Macrovesicular steatosis was minor in the HFD + NT + V group (indicated by red arrow) and accompanied with mild inflammation (indicated by white arrow) (Fig. 5). Macrovesicular steatosis was moderate in the HFD + NT + DXR group (indicating in red arrow), which indicates that DXR aggravates the toxicity in hepatic tissue (Fig. 5). Macrovesicular steatosis was minor in the HFD + T + V group (indicated by red arrow) (Fig. 5). Microvesicular steatosis with < 5% steatosis within hepatocytes occurred in the SD + NT + V control group (grade 0), accompanied with no inflammatory foci (grade 0) and none ballooning present (grade 0) (indicated by black arrow) (Fig. 5, Table 1). Microvesicular steatosis with > 33%-66% steatosis within hepatocytes were present in the SD + T + DXR group (grade 2), accompanied with no inflammatory foci (grade 0) and few balloon cells (grade 1) (indicated by black arrow) (Fig. 5, Table 1). Macrovesicular steatosis with 5%-33% steatosis within hepatocytes (grade 1), accompanied with inflammatory foci (grade 1) (indicated by white arrow) and non-ballooning were observed in the HFD + NT + V group, where areas of steatosis > 33%-66% were observed in the HFD + NT + DXR group with no inflammatory foci present (grade 0) (Fig. 5, Table1). Macrovesicular steatosis 5%-33% were observed within hepatocytes in the HFD + T + V group (grade 1) (indicated by red arrow) (Fig. 5, Table 1). To summarise; our results demonstrated that macrovesicular steatosis was observed in mice fed a HFD and microvesicular steatosis was observed in mice fed a SD.
Oil red O staining
To evaluate the presence of lipid accumulation within hepatocytes, Oil Red O staining was performed (Fig. 7). To detect the amount of lipid droplets among the different treatment groups, the relative number of red pixels were analysed using Image J (Fig. 6). This method was used by Masone et al., 2017  & Gojanovich et al., 2016  to accurately quantify and analyse size distribution of cellular lipid droplets. The HFD + T + V group showed a highly statistically significant increase in the relative number of red pixels (lipid droplets) compared to the SD + T + V group (p = 0.0057). The HFD + T + DXR group indicates a highly statistically significant increase in the relative number of red pixels (lipid droplets) compared to the SD + T + DXR (p = 0.0023) and the HFD + NT + V control group (p = 0.0318). Hepatocytes stain amphophilic and lipid droplets are stained red (indicated by black arrows) (Fig. 7). High levels of lipid accumulation were observed within hepatocytes in the HFD groups. Furthermore, lipid accumulation was significantly increased in the HFD group treated with DXR and the tumour present, which indicates that lipid accumulation was more severe in the HFD + T + DXR group compared to the SD + T + DXR group (Figs. 6 and 7).
Masson’s trichrome stain
To evaluate liver damage, collagen fibres are stained blue using Masson’s trichrome stain to determine the presence of fibrosis. No significant fibrosis was observed within the treatment groups, and therefore, no trends or statistical significance could be determined (Fig. 8). Images were qualitatively represented.

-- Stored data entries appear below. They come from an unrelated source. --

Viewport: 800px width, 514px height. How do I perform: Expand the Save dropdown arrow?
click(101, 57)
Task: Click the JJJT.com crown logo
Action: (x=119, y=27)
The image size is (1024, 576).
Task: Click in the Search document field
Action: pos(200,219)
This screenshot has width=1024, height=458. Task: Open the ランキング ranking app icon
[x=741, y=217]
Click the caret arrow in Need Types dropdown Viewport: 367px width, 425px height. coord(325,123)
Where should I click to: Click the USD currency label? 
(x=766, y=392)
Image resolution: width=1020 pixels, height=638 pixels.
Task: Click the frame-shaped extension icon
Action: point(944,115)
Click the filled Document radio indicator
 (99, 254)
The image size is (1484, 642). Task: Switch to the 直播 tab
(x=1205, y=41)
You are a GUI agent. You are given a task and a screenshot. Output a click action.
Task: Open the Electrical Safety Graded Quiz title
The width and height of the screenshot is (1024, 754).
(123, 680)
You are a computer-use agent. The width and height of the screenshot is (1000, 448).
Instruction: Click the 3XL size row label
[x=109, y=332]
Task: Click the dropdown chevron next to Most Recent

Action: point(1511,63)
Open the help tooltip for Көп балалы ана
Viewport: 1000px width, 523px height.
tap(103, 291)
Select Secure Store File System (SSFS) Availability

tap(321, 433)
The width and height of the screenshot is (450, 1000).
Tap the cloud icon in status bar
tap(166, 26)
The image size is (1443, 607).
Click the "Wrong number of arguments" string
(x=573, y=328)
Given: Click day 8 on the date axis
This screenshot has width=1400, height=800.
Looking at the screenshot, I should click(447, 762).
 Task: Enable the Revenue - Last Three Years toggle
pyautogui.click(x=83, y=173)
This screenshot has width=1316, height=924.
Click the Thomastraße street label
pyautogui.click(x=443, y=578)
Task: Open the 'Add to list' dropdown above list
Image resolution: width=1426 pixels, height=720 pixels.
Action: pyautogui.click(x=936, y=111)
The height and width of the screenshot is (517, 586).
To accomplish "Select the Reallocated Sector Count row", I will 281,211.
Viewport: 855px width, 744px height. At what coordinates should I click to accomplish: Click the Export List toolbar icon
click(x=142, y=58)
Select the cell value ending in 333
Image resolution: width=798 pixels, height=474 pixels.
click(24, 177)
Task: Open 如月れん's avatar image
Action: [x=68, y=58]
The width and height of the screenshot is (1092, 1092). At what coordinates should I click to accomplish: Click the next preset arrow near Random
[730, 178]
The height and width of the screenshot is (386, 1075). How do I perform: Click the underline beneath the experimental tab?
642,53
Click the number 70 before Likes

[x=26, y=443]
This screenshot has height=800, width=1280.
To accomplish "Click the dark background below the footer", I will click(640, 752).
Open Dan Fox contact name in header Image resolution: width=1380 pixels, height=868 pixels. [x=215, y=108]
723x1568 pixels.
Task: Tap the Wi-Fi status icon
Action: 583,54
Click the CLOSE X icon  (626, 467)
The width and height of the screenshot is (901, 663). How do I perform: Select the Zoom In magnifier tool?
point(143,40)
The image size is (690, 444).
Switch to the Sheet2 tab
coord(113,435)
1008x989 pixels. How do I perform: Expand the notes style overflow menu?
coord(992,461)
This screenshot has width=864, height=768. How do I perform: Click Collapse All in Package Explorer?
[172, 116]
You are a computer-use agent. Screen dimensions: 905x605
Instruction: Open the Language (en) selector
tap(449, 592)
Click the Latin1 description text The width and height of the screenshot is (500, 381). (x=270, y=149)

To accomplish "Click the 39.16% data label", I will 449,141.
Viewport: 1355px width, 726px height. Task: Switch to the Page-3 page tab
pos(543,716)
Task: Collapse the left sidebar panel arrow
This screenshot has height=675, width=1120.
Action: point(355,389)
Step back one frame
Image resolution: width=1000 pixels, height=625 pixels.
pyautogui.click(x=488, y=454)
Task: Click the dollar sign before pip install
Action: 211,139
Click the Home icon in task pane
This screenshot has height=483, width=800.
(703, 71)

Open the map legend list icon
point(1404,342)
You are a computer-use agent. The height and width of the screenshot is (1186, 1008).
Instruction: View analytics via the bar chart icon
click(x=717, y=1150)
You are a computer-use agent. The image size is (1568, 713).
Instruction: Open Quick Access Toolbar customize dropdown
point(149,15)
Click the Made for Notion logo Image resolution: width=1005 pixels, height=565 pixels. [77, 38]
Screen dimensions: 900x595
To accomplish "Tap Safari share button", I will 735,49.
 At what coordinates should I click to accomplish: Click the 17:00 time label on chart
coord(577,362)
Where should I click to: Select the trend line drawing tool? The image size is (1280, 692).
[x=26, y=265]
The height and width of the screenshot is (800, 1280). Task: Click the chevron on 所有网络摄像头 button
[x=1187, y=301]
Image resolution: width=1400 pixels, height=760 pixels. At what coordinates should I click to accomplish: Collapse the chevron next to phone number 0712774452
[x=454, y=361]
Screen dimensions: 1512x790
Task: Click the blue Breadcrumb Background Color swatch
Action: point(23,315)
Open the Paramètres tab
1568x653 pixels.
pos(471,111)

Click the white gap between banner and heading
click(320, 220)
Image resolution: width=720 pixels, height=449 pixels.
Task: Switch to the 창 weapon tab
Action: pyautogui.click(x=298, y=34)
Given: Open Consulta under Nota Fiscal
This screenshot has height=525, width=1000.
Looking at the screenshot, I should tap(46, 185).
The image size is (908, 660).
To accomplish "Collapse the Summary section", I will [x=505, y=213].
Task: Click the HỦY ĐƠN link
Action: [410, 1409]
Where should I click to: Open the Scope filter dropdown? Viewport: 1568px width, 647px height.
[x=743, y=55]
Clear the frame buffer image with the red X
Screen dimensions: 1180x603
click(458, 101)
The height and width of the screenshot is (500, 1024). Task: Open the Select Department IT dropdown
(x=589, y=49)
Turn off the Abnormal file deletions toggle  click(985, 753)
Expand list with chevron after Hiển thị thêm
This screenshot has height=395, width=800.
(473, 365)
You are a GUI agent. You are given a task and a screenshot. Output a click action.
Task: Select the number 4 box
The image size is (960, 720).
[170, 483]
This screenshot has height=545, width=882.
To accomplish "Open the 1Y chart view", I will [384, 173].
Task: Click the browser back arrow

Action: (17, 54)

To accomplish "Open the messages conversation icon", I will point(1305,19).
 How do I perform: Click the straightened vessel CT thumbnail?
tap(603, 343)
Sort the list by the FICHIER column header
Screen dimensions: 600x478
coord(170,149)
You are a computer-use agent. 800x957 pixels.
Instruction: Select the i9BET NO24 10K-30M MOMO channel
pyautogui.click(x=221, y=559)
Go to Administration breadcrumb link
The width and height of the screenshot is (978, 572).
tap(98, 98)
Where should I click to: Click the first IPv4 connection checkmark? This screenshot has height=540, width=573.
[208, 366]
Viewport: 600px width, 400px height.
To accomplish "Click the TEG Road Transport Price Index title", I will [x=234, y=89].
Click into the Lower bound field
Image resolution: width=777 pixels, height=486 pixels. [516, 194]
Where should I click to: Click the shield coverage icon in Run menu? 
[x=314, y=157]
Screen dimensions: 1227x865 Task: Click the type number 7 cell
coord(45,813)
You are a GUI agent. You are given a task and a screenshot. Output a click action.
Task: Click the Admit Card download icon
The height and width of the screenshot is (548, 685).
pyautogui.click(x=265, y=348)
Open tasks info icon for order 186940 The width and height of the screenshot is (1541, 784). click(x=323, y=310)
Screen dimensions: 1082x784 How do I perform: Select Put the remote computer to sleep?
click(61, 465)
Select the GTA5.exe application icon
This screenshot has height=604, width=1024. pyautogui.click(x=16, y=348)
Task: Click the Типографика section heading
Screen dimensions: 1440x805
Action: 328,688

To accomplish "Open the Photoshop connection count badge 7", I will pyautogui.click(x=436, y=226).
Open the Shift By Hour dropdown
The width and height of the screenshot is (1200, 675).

Establishment of an obese model following a high fat diet
In animal models, a HFD is associated with an increase in body mass (BM) [24,25,26,27] and liver mass, which was observed in the HFD groups within this study. To establish whether obesity was induced, differences in body weight was evaluated for mice fed a SD or HFD for eight weeks prior to tumour inoculation and DXR treatment (Fig. 2). The body weights of mice in the HFD group were significantly higher compared to the SD group (Fig. 2), which confirmed that the obese phenotype was successfully established in our in vivo model. Our results correlate with similar findings of a study done by Lee et al. (2019)  and Santander et al. (2015)  who indicated that a HFD increased body weight, as a result of increased fat mass in C57BL6 mice by evaluating body composition. It has been shown that the C57BL6 mice strain is highly susceptible to the development of DIO and therefore correlates with the findings of our study .
To further establish the DIO phenotype, fasted blood parameters such as fasted blood glucose (Fig. 3A), triglycerides (Fig. 3B), lactate (Fig. 3C), and insulin levels (Fig. 3G) were determined. Adipokines, such as leptin (Fig. 3D), IL-6 (Fig. 3E) and TNF-α (Fig. 3F) were also assessed. While no statistically significant differences were observed for triglycerides, lactate, IL-6 and TNF-α levels, fasting blood glucose (p = 0.043) and leptin (p = 0.0267) levels were significantly up-regulated in the HFD group compared to the SD group. No significant differences were observed in the insulin levels between the different groups (Fig. 3G). Obesity is associated with insulin resistance which can promote the development of type 2 diabetes mellitus (T2DM). Therefore, the elevated fasting blood glucose levels in the HFD group is possibly indicative of insulin resistance associated with T2DM, clinically evidenced as a hyperglycemic state. The increased leptin levels observed in the HFD group, further confirmed the state of obesity. Leptin, secreted by adipocytes, increases with higher degrees of adiposity which prevents the uptake of glucose, inhibits lipolysis, and impairs lipogenesis. In hepatocytes, leptin induces insulin-like effects by regulating the insulin signalling pathway. Furthermore, elevated levels of leptin are overexpressed at a gene level in adipose tissue and are associated with leptin resistance, which is implicated in obesity, inflammation, and breast tumourigenesis . Therefore, the increased leptin levels observed in the high fat diet group, further confirm the state of obesity.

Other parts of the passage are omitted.